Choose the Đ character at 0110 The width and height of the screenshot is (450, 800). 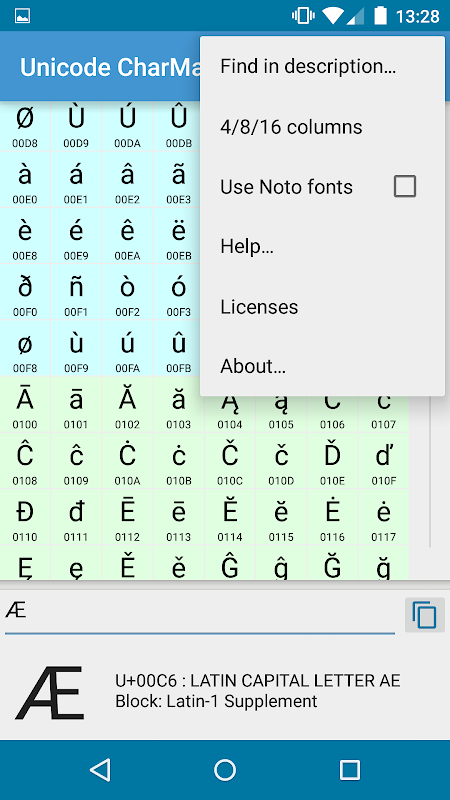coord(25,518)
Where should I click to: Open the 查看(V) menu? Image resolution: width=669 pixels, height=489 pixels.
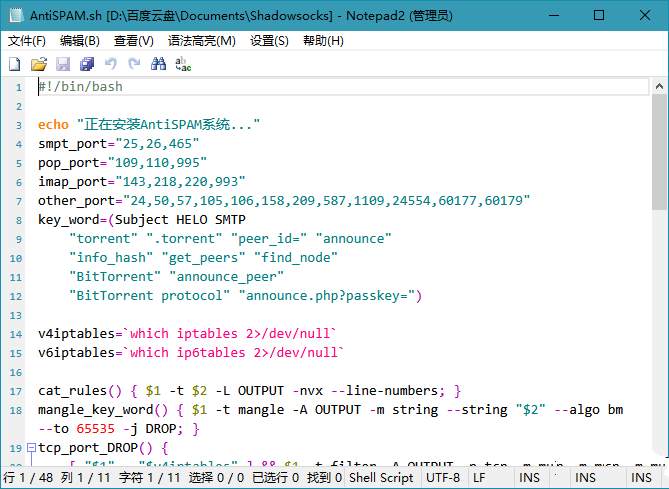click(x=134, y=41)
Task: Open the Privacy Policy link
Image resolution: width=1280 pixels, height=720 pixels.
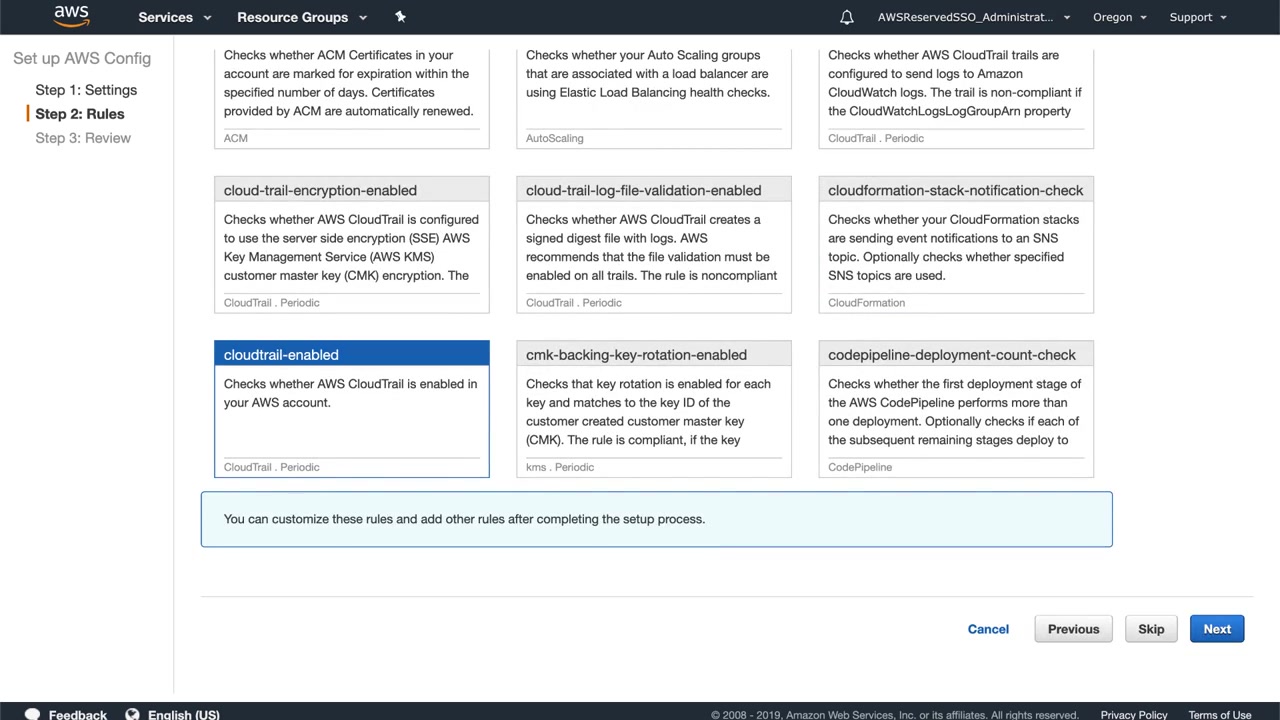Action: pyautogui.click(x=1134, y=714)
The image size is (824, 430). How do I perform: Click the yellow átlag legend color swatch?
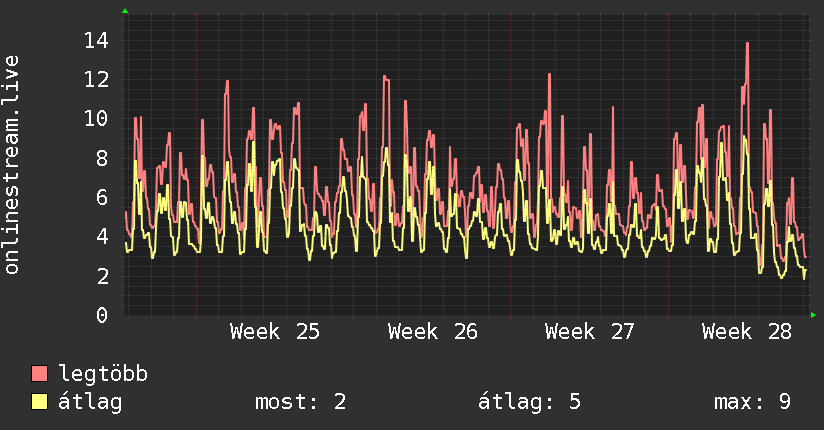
--*--
Task requirements
Begin with the line holding "Where should I" and end with the last line of the listing. Reproduce each of those lines exactly, and leave every picture out.

Completed task
Where should I click to: Open the 查看(V) menu? Image resolution: width=669 pixels, height=489 pixels.
click(x=134, y=41)
Task: Open the Privacy Policy link
Image resolution: width=1280 pixels, height=720 pixels.
Action: pyautogui.click(x=1134, y=714)
The image size is (824, 430). How do I perform: Click the yellow átlag legend color swatch?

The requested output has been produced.